Count the lines that contain the string "Given" in the records beneath, and respond with the number only.

Extracted material:
>>>>
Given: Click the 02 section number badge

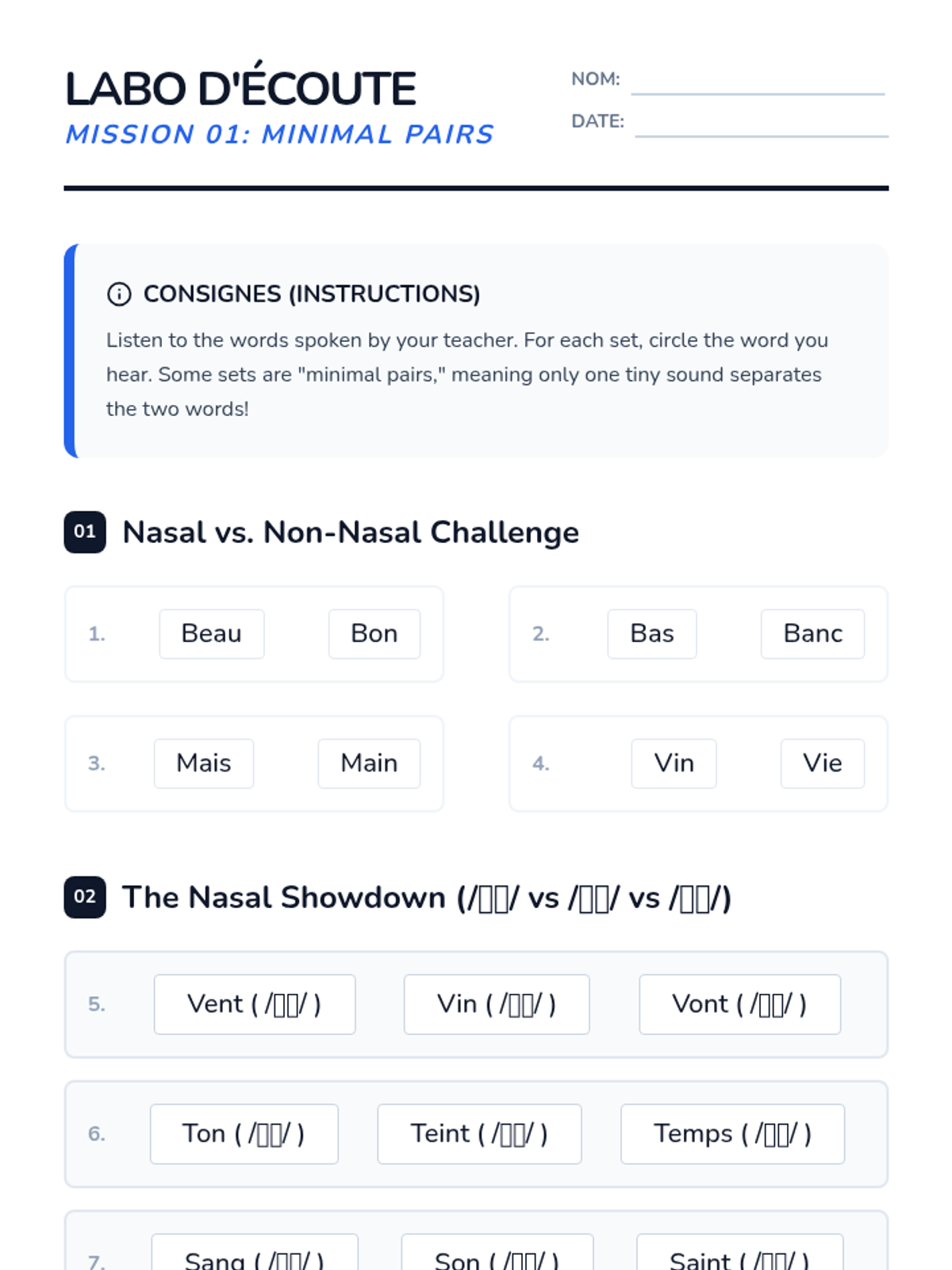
<<<<
>>>>
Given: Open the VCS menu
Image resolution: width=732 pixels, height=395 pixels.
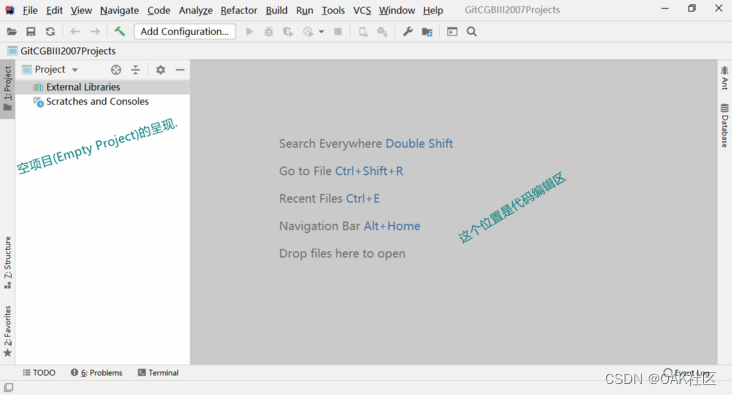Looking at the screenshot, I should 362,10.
<<<<
>>>>
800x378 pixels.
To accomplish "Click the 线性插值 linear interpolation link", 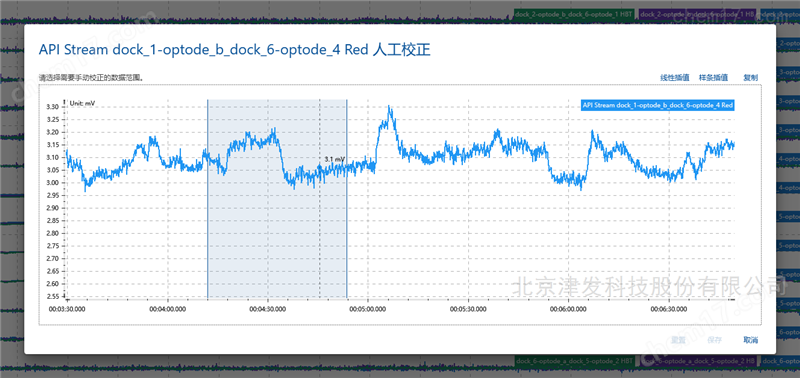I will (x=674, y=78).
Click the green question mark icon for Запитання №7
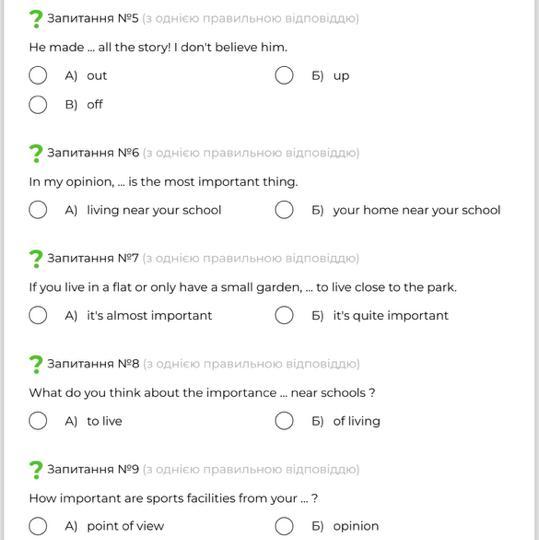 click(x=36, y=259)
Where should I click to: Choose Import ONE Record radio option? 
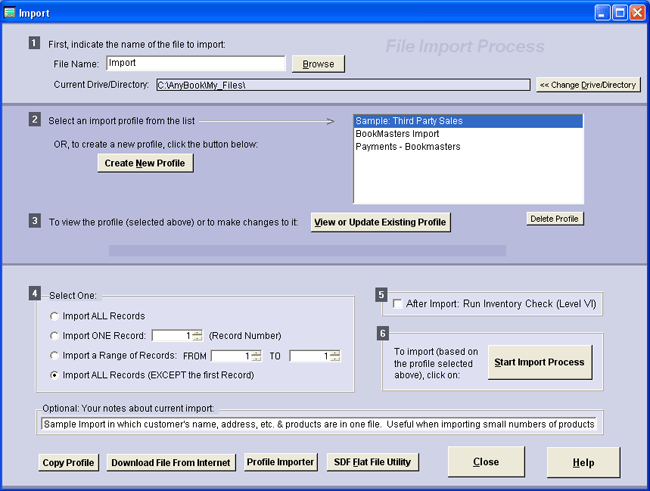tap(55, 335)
<<<<
Your response: 2